YOUR GOAL
Take the entries below and print, exactly, the stretch from the line containing "Task: Open More payment options link" through the line containing "Open Raven Striker participant entry", both included.

Segment Start: RECORDS SHOWN

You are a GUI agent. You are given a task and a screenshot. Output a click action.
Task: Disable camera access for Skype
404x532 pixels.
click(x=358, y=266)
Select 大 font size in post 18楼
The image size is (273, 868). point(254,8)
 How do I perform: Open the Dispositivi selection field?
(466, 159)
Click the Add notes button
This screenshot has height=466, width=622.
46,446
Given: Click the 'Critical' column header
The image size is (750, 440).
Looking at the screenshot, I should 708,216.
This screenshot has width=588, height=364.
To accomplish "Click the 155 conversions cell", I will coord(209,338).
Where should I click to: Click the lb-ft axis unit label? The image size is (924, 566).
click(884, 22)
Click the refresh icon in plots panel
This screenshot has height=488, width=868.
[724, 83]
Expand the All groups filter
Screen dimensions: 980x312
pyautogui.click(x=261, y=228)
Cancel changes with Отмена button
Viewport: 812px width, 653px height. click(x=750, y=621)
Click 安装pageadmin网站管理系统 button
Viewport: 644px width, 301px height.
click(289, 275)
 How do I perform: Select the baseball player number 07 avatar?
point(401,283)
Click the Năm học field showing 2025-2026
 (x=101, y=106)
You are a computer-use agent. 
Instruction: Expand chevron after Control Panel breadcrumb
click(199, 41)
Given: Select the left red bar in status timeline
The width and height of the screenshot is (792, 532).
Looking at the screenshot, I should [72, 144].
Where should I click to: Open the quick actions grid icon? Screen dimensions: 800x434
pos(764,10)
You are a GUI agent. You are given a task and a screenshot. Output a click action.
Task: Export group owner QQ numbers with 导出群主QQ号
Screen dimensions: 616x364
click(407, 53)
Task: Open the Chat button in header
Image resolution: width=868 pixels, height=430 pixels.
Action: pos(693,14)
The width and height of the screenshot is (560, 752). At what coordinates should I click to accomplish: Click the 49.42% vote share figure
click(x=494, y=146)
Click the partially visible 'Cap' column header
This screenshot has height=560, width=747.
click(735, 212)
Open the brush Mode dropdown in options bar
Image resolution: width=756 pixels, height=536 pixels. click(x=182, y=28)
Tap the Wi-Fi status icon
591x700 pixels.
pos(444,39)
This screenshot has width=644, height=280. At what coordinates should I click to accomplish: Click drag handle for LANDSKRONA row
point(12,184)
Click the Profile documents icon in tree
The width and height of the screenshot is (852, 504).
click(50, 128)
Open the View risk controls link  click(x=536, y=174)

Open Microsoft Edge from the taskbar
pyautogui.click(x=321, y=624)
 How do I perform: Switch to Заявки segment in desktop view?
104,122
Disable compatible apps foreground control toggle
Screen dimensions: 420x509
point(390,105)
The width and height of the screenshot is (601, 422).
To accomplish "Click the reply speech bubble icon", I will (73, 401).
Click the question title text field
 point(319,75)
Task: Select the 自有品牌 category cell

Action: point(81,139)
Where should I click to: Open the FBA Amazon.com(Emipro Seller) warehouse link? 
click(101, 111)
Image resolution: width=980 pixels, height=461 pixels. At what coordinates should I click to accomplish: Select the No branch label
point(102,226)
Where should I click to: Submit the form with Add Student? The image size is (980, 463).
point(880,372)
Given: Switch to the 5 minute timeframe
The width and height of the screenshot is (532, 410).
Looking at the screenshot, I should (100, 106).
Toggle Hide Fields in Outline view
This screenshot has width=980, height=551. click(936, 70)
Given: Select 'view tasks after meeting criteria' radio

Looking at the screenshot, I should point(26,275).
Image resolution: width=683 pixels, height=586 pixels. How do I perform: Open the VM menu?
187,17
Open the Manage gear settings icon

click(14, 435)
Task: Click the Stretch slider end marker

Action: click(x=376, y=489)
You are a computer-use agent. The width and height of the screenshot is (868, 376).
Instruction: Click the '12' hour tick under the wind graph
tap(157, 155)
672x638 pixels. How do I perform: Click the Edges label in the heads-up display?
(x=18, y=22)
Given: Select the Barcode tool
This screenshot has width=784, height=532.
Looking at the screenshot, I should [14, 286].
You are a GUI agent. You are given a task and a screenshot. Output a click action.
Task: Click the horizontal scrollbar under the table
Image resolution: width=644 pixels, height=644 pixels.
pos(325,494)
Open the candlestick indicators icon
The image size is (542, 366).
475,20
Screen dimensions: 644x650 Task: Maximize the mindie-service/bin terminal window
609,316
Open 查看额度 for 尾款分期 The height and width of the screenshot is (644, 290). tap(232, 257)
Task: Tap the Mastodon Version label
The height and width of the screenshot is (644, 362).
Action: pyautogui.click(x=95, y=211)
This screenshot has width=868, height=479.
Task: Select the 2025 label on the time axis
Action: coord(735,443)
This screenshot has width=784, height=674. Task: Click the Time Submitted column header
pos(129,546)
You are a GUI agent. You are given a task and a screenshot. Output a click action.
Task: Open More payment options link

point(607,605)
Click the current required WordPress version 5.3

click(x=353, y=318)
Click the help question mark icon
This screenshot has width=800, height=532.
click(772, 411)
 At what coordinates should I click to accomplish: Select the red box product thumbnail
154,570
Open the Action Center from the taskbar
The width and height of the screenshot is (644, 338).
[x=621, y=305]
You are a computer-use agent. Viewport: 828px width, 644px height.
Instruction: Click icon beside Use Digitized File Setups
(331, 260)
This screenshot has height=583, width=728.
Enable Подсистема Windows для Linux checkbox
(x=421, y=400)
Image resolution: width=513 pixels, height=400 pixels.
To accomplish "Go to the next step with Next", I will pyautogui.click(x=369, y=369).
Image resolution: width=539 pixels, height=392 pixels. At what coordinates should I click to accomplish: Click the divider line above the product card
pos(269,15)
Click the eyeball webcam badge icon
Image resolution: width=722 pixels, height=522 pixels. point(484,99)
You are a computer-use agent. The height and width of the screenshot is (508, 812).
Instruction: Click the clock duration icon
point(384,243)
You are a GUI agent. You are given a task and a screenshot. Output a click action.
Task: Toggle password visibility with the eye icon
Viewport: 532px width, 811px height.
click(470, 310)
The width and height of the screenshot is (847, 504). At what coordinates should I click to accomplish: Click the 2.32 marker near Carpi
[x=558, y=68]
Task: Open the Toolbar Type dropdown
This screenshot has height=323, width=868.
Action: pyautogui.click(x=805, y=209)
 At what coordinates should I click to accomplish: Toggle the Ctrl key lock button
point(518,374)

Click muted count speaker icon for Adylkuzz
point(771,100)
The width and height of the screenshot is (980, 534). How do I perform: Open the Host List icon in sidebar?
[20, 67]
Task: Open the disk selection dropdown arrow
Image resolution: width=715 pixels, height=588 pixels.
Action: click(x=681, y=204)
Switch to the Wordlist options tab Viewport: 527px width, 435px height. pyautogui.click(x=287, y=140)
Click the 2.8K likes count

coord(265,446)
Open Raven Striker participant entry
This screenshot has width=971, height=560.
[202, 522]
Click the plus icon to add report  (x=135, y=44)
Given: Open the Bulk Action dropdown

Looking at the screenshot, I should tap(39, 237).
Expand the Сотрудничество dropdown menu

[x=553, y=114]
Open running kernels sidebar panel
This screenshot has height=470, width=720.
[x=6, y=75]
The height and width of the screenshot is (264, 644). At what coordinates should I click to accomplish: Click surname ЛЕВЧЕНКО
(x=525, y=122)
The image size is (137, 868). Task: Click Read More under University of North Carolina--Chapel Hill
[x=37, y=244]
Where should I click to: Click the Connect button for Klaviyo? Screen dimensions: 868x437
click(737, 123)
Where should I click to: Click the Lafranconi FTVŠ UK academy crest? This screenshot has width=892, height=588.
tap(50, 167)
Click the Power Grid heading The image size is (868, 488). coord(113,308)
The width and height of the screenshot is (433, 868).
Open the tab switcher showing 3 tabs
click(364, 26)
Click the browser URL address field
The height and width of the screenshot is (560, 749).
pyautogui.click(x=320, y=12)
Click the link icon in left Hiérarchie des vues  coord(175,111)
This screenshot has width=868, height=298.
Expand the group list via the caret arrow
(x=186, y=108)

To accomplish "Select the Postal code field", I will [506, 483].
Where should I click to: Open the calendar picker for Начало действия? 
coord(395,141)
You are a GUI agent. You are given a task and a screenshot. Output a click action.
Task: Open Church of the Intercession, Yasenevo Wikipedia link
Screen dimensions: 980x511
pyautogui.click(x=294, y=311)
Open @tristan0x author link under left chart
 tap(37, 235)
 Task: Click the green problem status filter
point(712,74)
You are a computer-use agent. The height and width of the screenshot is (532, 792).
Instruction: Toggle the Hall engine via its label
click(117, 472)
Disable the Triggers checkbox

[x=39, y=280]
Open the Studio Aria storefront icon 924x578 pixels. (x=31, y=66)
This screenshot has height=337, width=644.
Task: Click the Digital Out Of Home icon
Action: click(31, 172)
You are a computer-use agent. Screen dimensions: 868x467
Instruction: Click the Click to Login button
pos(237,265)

Segment End: RECORDS SHOWN

WRITTEN SOLUTION
Task: Open More payment options link

point(607,605)
Click the current required WordPress version 5.3

click(x=353, y=318)
Click the help question mark icon
This screenshot has width=800, height=532.
click(772, 411)
 At what coordinates should I click to accomplish: Select the red box product thumbnail
154,570
Open the Action Center from the taskbar
The width and height of the screenshot is (644, 338).
[x=621, y=305]
You are a computer-use agent. Viewport: 828px width, 644px height.
Instruction: Click icon beside Use Digitized File Setups
(331, 260)
This screenshot has height=583, width=728.
Enable Подсистема Windows для Linux checkbox
(x=421, y=400)
Image resolution: width=513 pixels, height=400 pixels.
To accomplish "Go to the next step with Next", I will pyautogui.click(x=369, y=369).
Image resolution: width=539 pixels, height=392 pixels. At what coordinates should I click to accomplish: Click the divider line above the product card
pos(269,15)
Click the eyeball webcam badge icon
Image resolution: width=722 pixels, height=522 pixels. point(484,99)
You are a computer-use agent. The height and width of the screenshot is (508, 812).
Instruction: Click the clock duration icon
point(384,243)
You are a GUI agent. You are given a task and a screenshot. Output a click action.
Task: Toggle password visibility with the eye icon
Viewport: 532px width, 811px height.
click(470, 310)
The width and height of the screenshot is (847, 504). At what coordinates should I click to accomplish: Click the 2.32 marker near Carpi
[x=558, y=68]
Task: Open the Toolbar Type dropdown
This screenshot has height=323, width=868.
Action: pyautogui.click(x=805, y=209)
 At what coordinates should I click to accomplish: Toggle the Ctrl key lock button
point(518,374)

Click muted count speaker icon for Adylkuzz
point(771,100)
The width and height of the screenshot is (980, 534). How do I perform: Open the Host List icon in sidebar?
[20, 67]
Task: Open the disk selection dropdown arrow
Image resolution: width=715 pixels, height=588 pixels.
Action: click(x=681, y=204)
Switch to the Wordlist options tab Viewport: 527px width, 435px height. pyautogui.click(x=287, y=140)
Click the 2.8K likes count

coord(265,446)
Open Raven Striker participant entry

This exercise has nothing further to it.